TO DO ->
Pull every line that holds the word "computer" from the entries.

WORKING DATA ->
※ ※ ※
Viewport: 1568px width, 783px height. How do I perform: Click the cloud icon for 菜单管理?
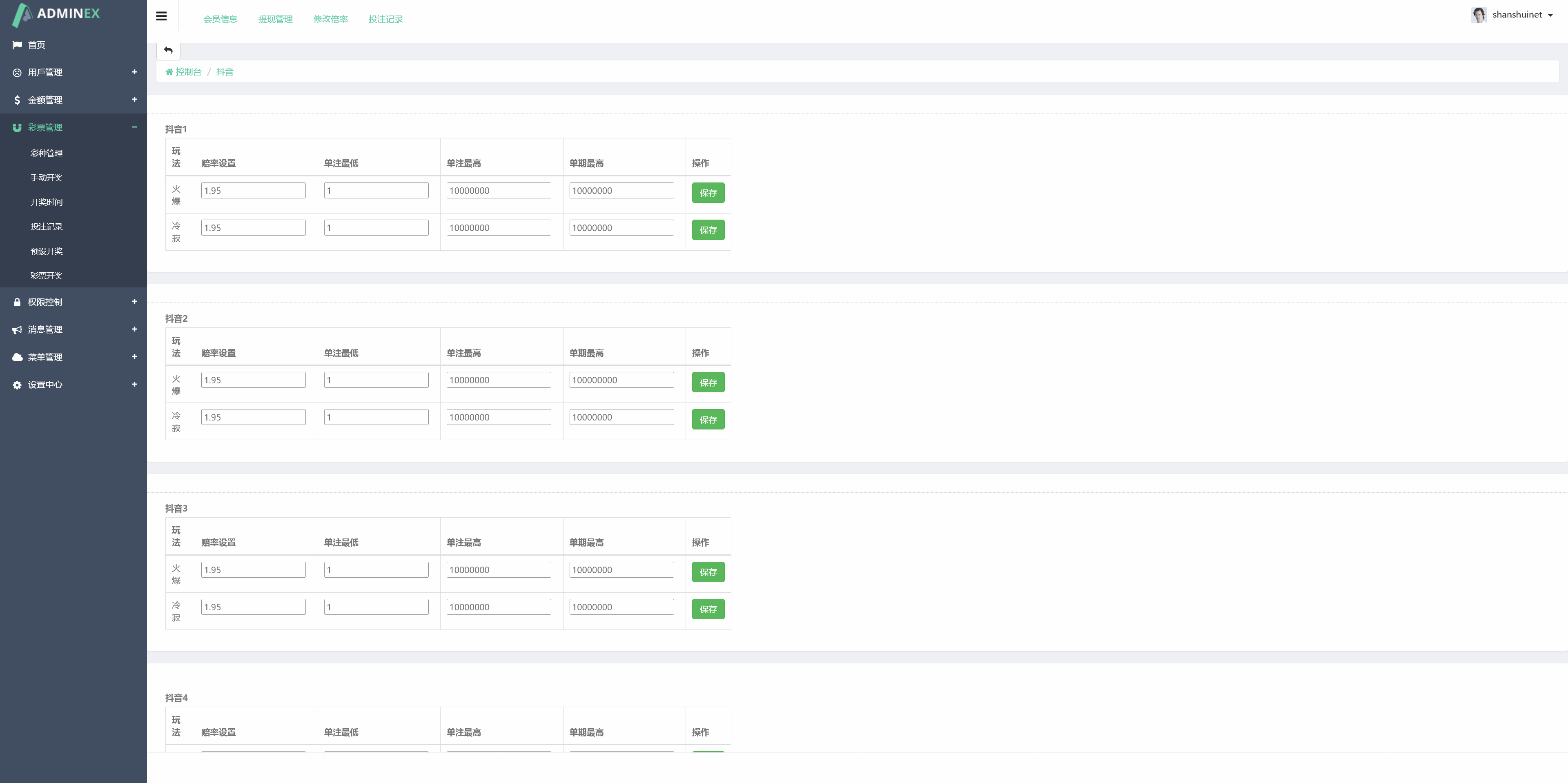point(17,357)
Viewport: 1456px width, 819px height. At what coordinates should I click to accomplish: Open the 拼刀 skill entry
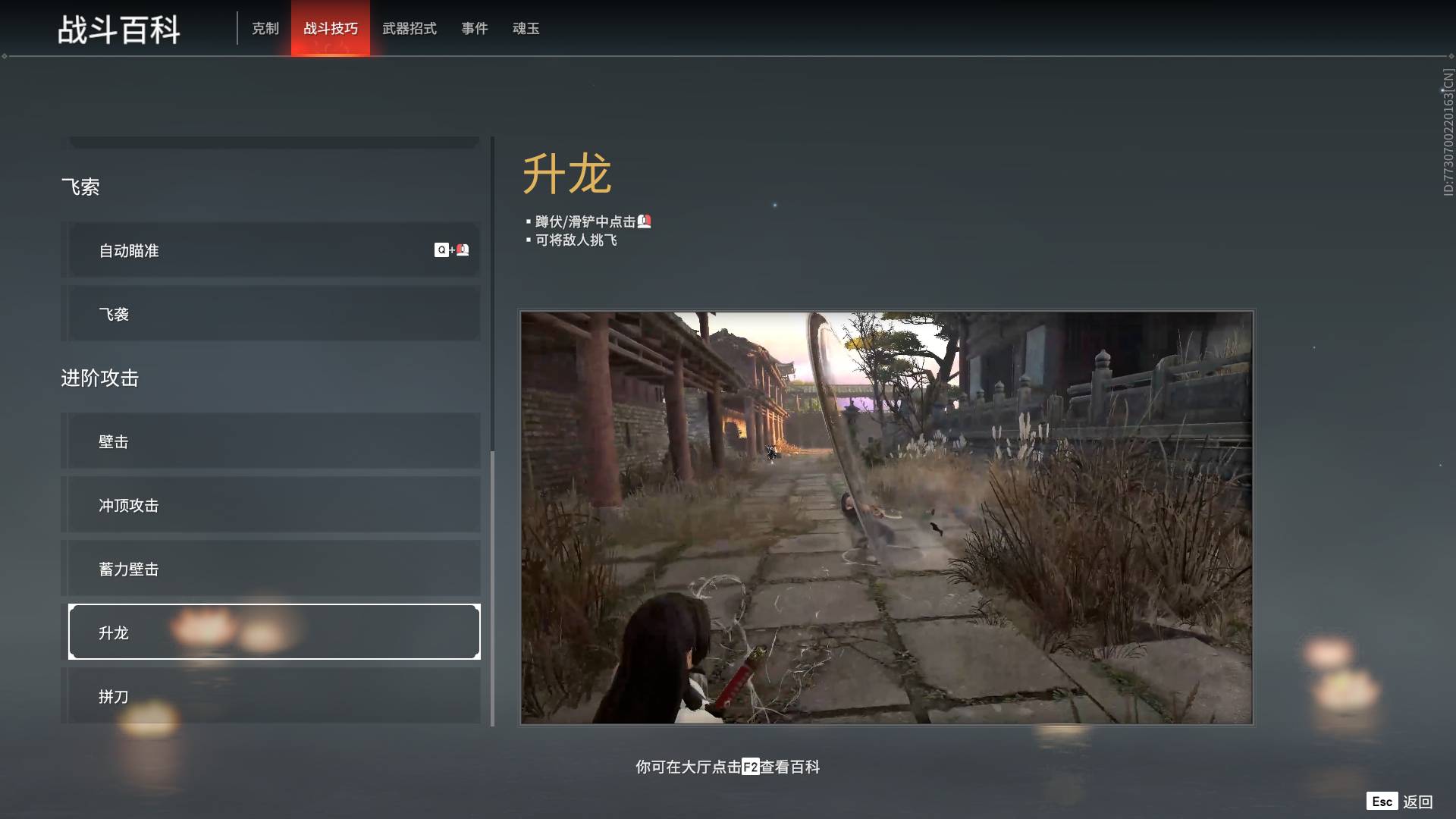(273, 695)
※ ※ ※
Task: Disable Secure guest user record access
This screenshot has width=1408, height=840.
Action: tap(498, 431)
※ ※ ※
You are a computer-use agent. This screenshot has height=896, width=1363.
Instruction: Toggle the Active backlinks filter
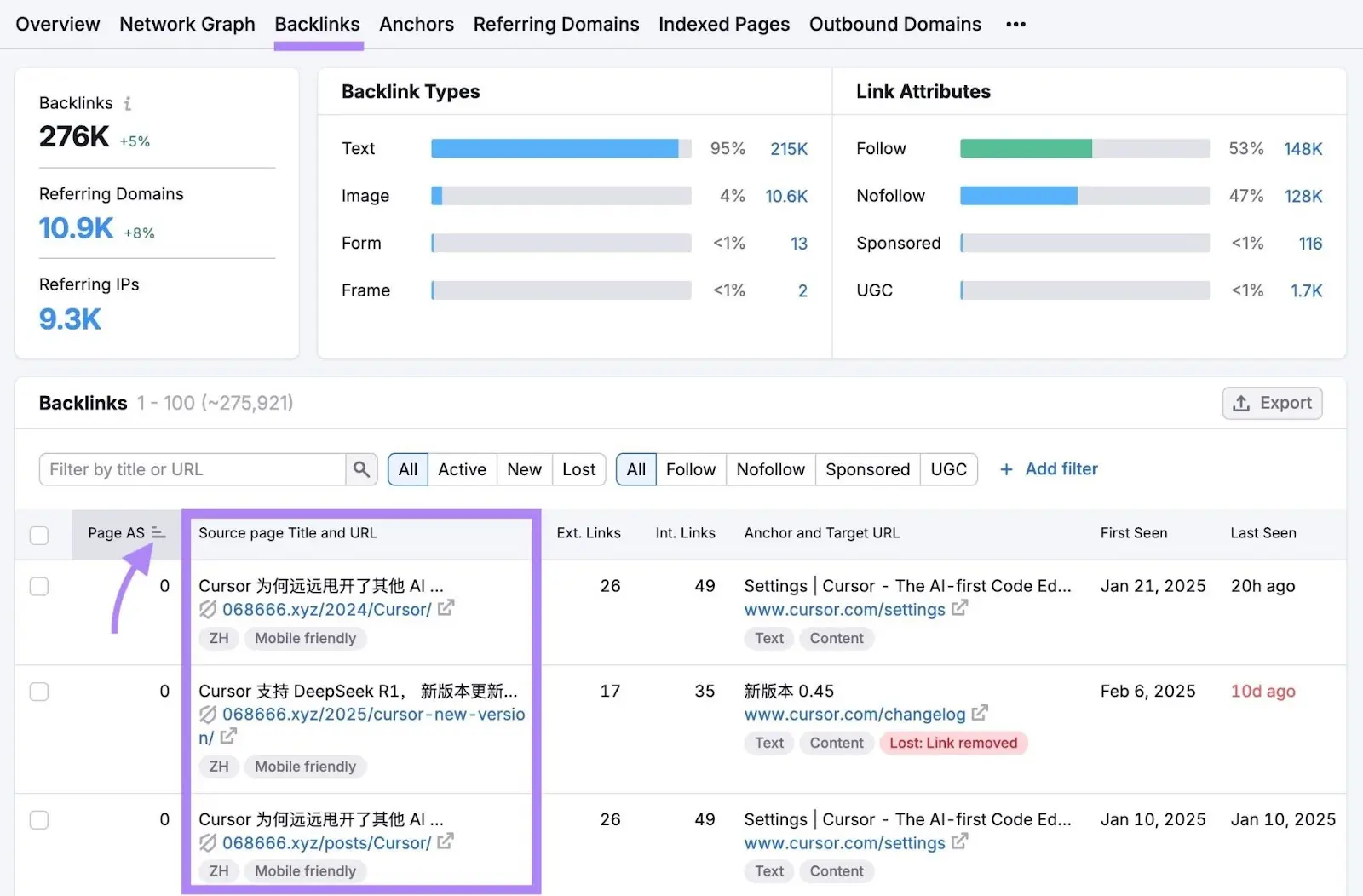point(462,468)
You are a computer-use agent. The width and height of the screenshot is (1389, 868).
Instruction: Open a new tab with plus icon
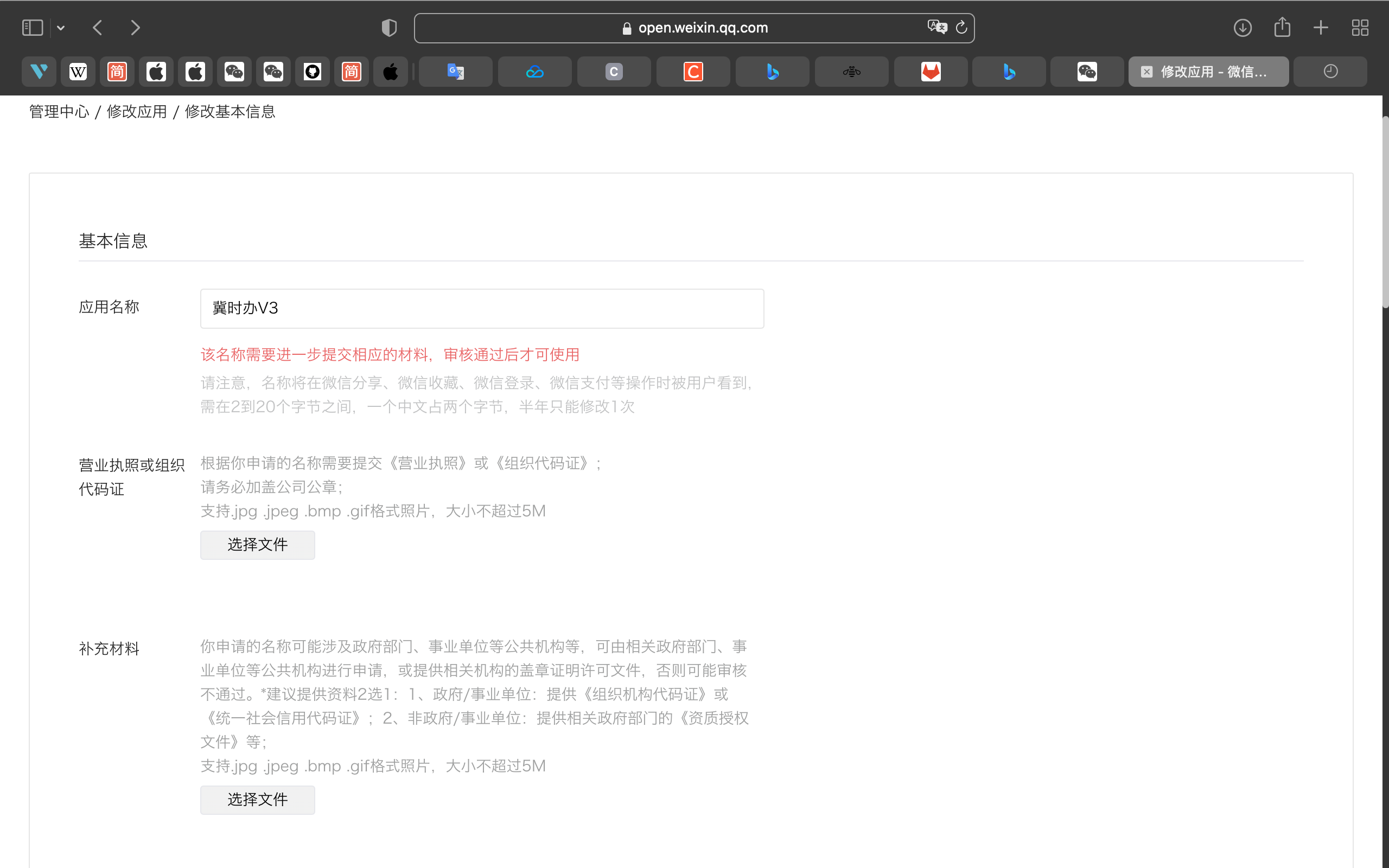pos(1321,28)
※ ※ ※
ANSWER ->
You are a computer-use agent. This screenshot has height=896, width=1363.
You are a computer-use agent. The width and height of the screenshot is (1389, 868).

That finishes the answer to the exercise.